• **WHAT TO DO**
Leave the pictures out and print, word for word, the lines below from the one with "Where should I" through the final line.
(EXERCISE INPUTS)
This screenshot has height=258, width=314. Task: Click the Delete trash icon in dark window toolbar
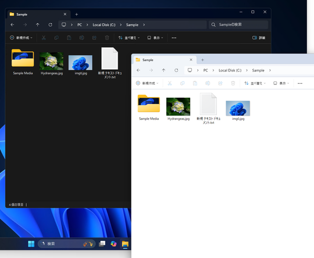[x=107, y=38]
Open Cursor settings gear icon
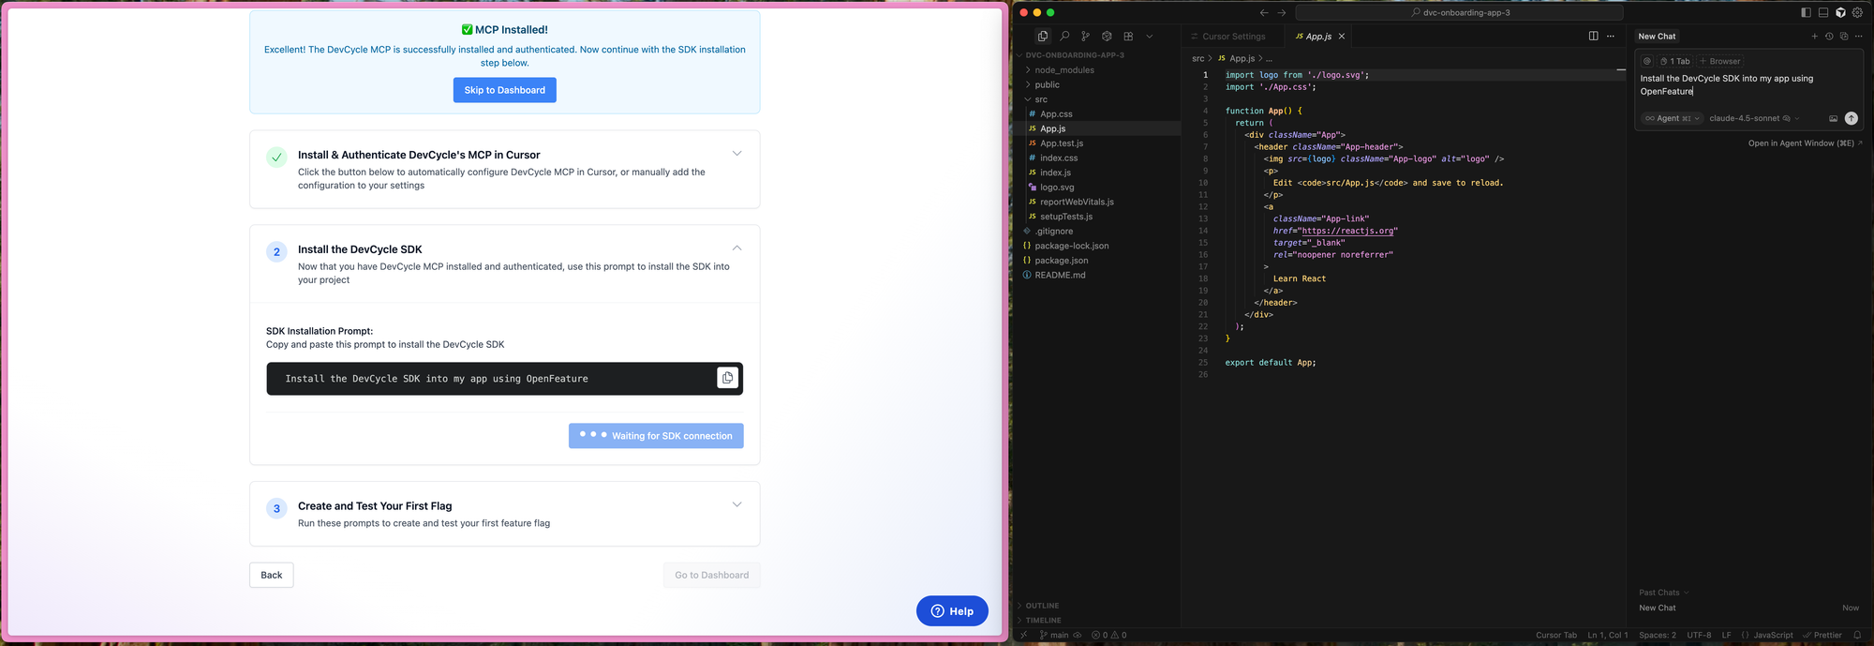Image resolution: width=1874 pixels, height=646 pixels. point(1857,13)
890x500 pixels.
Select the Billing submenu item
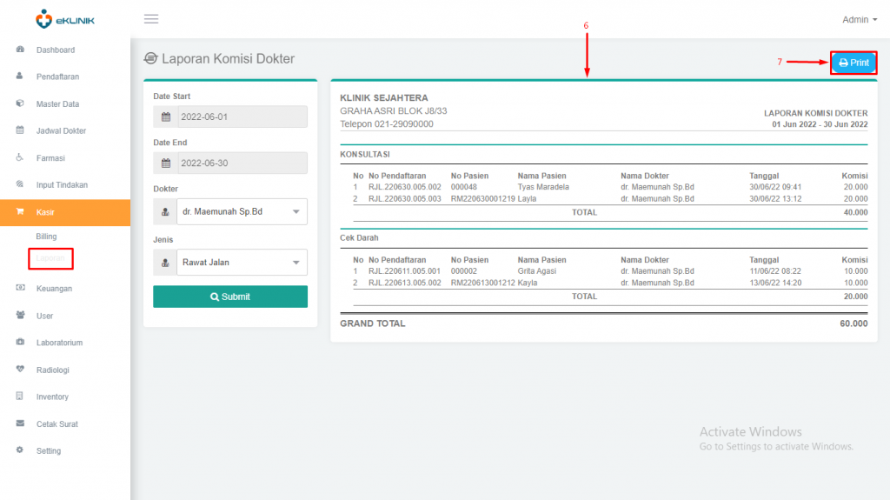click(x=46, y=237)
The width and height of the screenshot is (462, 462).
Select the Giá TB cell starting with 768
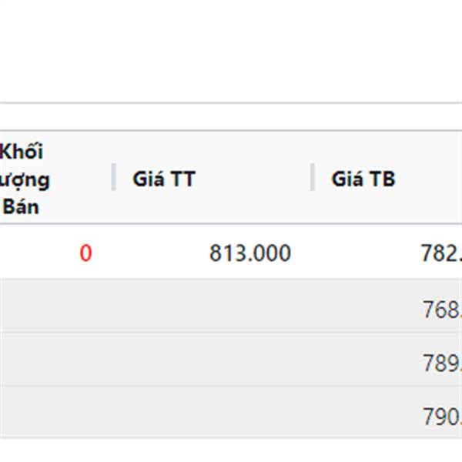pyautogui.click(x=387, y=306)
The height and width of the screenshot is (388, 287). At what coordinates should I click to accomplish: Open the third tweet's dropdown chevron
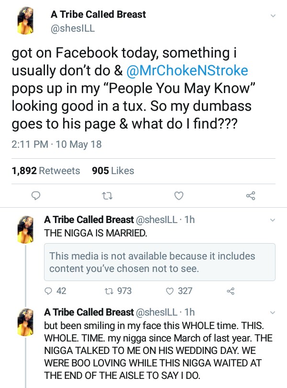(273, 312)
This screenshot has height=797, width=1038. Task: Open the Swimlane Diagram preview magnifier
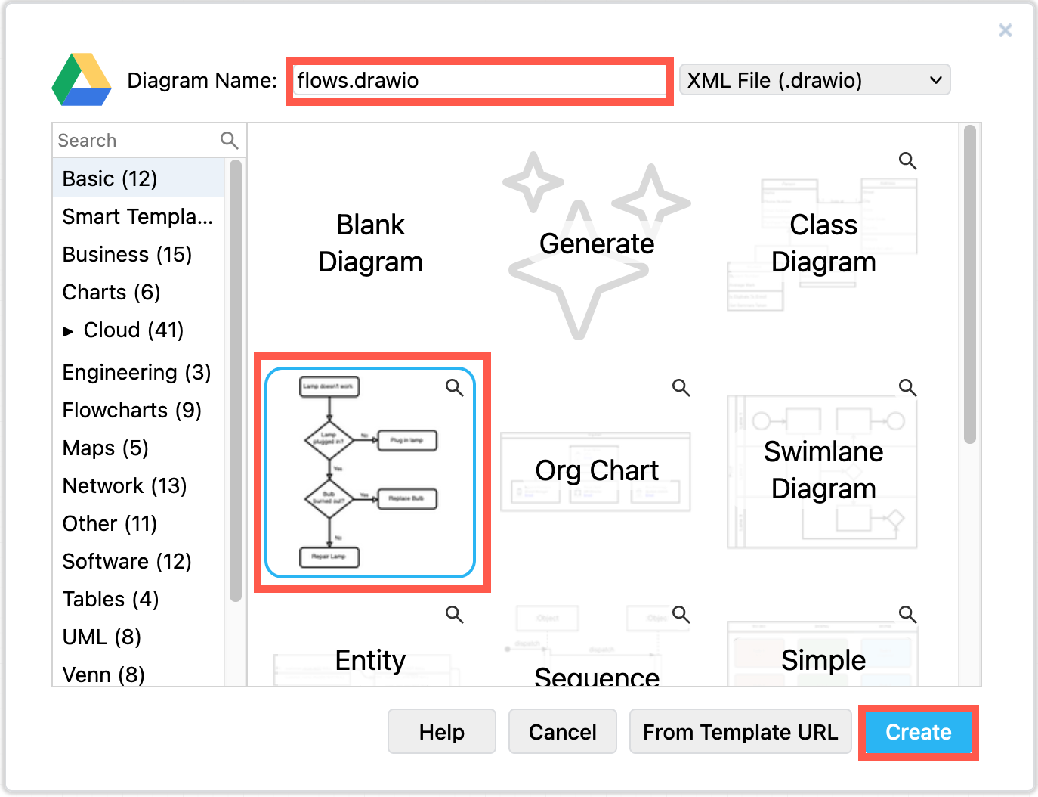click(907, 387)
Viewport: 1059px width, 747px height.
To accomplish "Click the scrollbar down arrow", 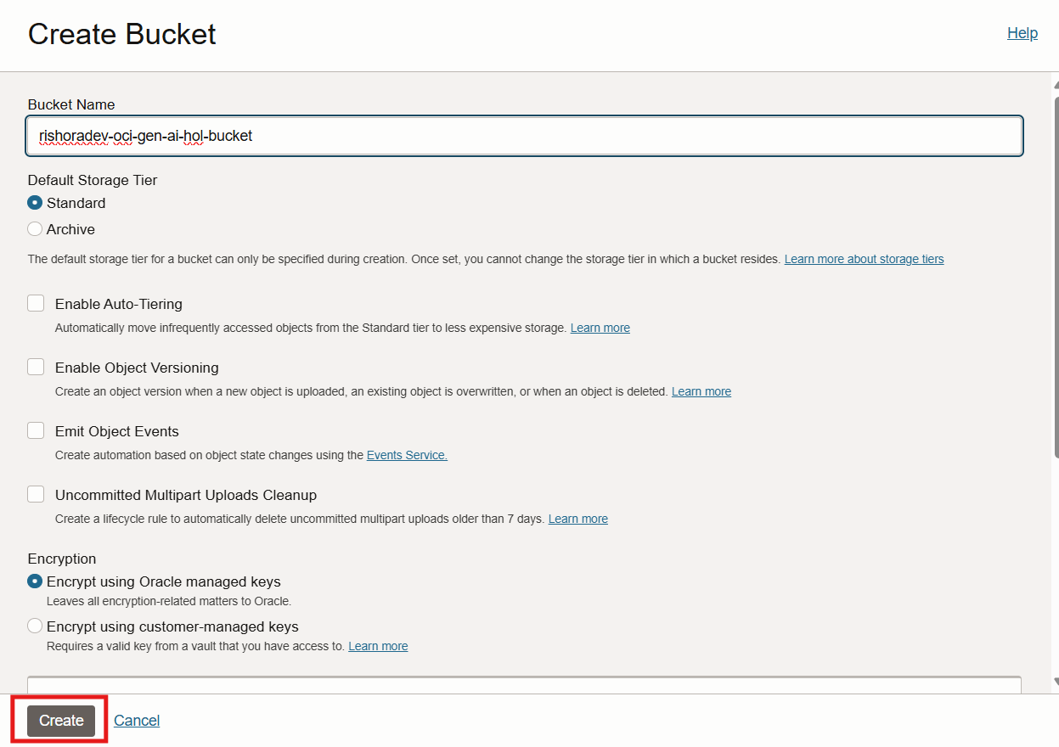I will [1055, 682].
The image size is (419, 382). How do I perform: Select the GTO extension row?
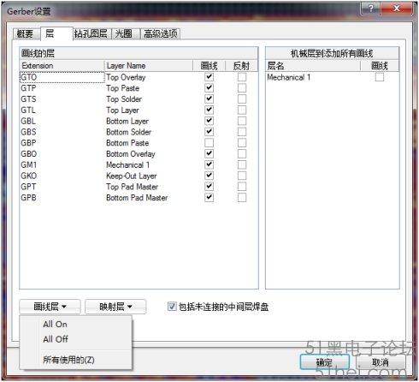click(x=62, y=77)
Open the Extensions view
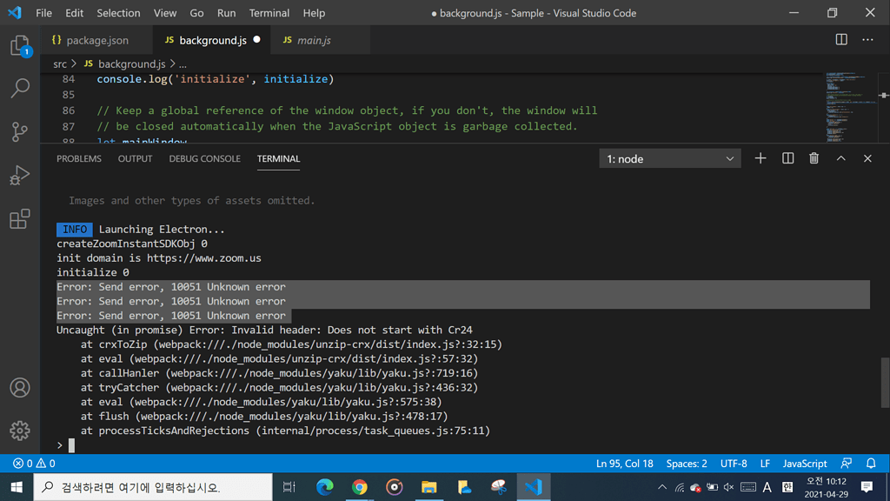The image size is (890, 501). coord(19,218)
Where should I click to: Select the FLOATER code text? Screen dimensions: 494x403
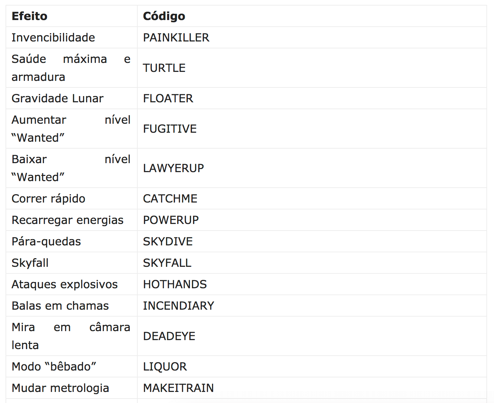pyautogui.click(x=168, y=99)
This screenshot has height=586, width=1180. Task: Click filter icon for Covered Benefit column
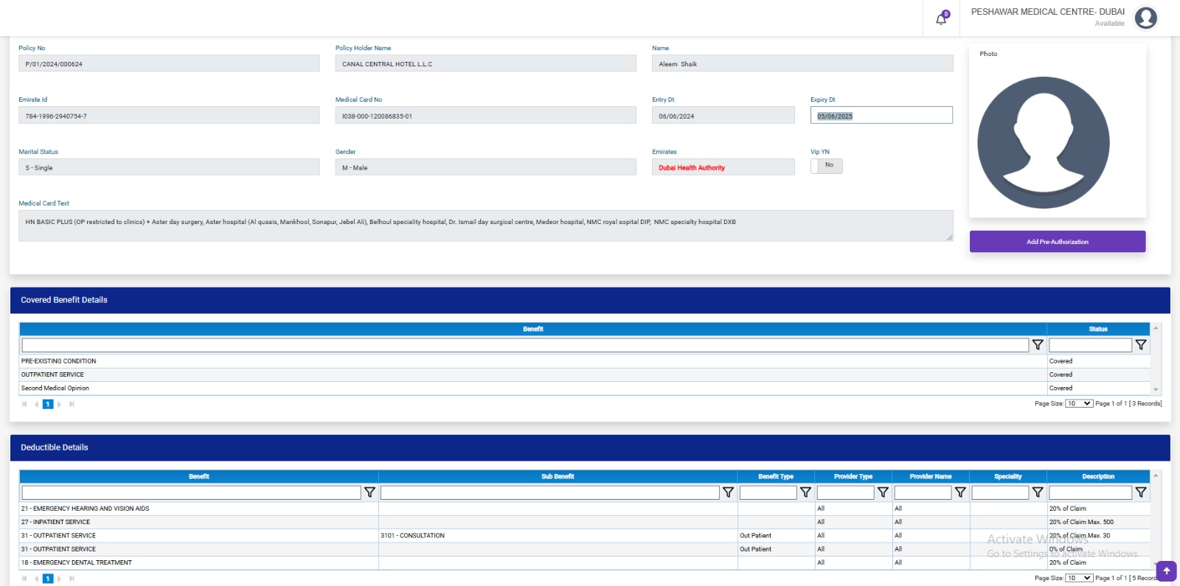coord(1038,345)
(End EXERCISE INPUTS)
• **ANSWER SPACE**
Where should I click to: Select the FLOATER code text? Screen dimensions: 494x403
pyautogui.click(x=168, y=99)
This screenshot has height=586, width=1180. Task: Click filter icon for Covered Benefit column
coord(1038,345)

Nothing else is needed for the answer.